The FSASI score is an area and severity index scoring system for facial PWS that divides the face into four regions: forehead, right malar, left malar, and perioral. It provides a comprehensive assessment of PWS lesions based on the percentage of the area affected, lesion color, and thickness. The total scores range from 0 to 42, with higher scores indicating greater severity of the condition. As the facial PWS lesions are lightened, the FSASI scores gradually decrease19. SHAP analysis indicated that the FSASI score significantly impacts the PWS efficacy prediction model, and the SHAP values for individual samples show a positive correlation with the outcome for PWS. Previous studies have shown that larger areas and greater thickness of PWS lesions are related to poorer curative effects37,38. However, our results are contrary to these reports.

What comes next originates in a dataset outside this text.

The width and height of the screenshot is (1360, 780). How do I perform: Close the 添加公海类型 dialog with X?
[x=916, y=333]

This discrepancy might be attributed to smaller, lighter, and thinner lesions showing little changes in the FSASI scores after a single HMME-PDT session. The difference may also reflect a limitation of the FSASI scoring method. Future research should focus on developing more objective and practical efficacy assessment methods for clinical use.

The age of PWS patients undergoing PDT also influences the efficacy. Studies have shown that treatment outcomes for PWS are better in patients under the age of 1839. Our study also reveals that younger PWS patients may benefit more from HMME-PDT, which aligns with existing research. This result suggests that early interventions can improve treatment outcomes.

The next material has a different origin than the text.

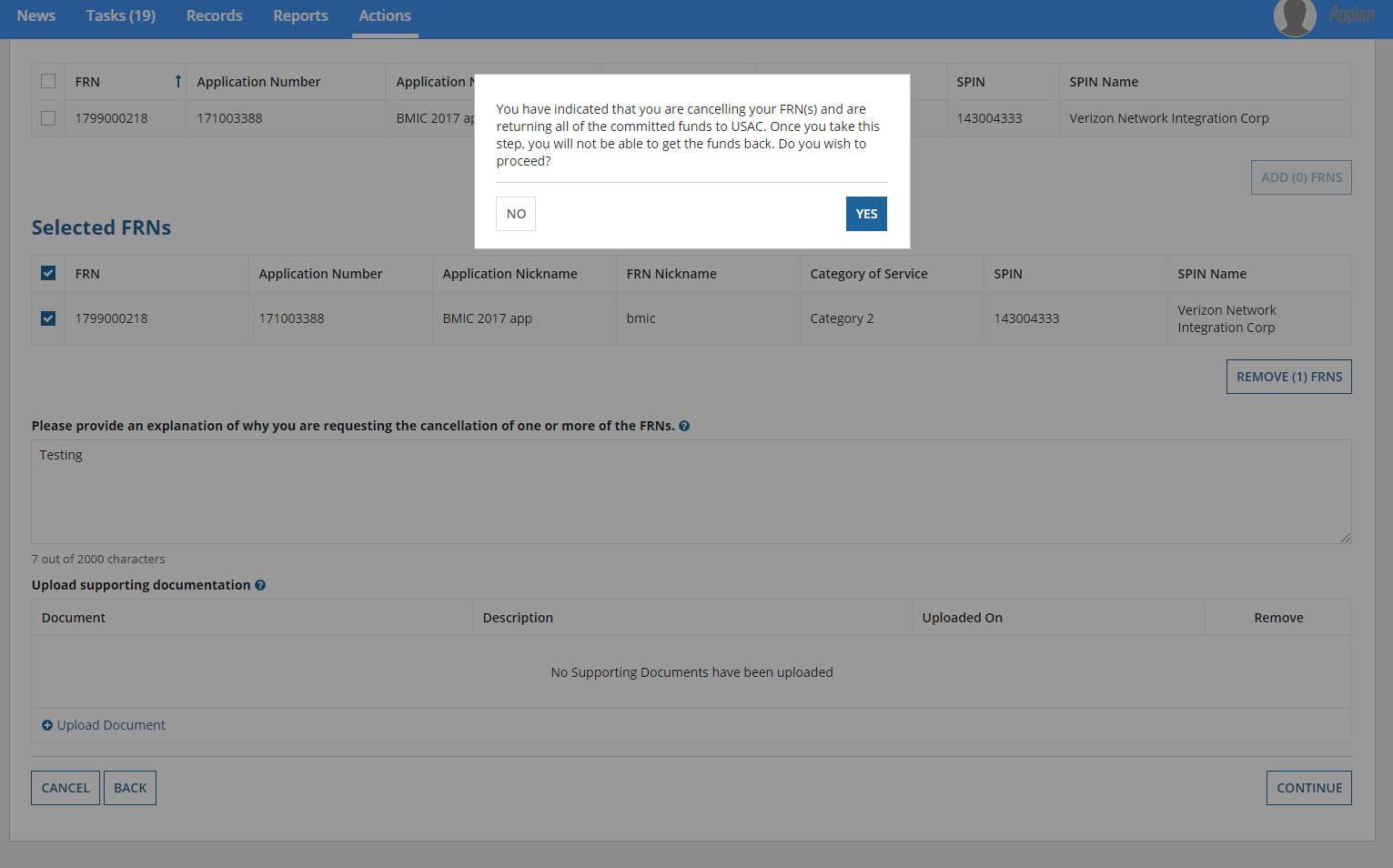Click the Appian logo in header
Image resolution: width=1393 pixels, height=868 pixels.
(x=1350, y=15)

This study presents the IFI after HMME-PDT as a novel metric and applies it to predict the efficacy of HMME-PDT in PWS. As a direct indicator of the distribution and activation status of the photosensitizer in the lesion tissue, fluorescence intensity may be closely associated with treatment outcomes. Our study innovatively employs two machine learning algorithms to construct predictive models for the efficacy of HMME-PDT for PWS. The prediction models can help physicians to better predict patients’ response to treatment, thereby optimizing the treatment plan and improving treatment outcomes. In addition, our study provides new ideas for building predictive models for treating PWS, especially by applying machine learning algorithms.

Our study had some limitations. As a retrospective study, the potential biases in the data collection process may lead to a decrease in model stability and an increased risk of overfitting. Furthermore, this was the first study to explore the IFI after HMME-PDT to assess and predict the efficacy of PWS. Thus, our study was limited by a relatively small sample size and the lack of external validation data. This may limit the model’s ability to fully understand and learn from the data, leading to increased instability and a potential risk of overfitting. These limitations underscore the necessity for future research, particularly the conduct of large-scale, multi-center, prospective cohort studies, to further validate our findings and provide more robust and reliable evidence to support the treatment of PWS.

Conclusions

Our study utilized the XGBoost-RFE feature selection method to identify four key clinical features and built two predictive models for the therapeutic effect of HMME-PDT in PWS patients using two different machine learning algorithms. The XGBoost prediction model demonstrated better performance. Furthermore, for the first time, we proposed and explored the relationship between IFI at the lesion site after HMME-PDT and the treatment efficacy. Future studies could increase sample size and include multicenter data to validate model generalizability and robustness. This would allow physicians to quickly assess patients’ treatment responses in clinical practice.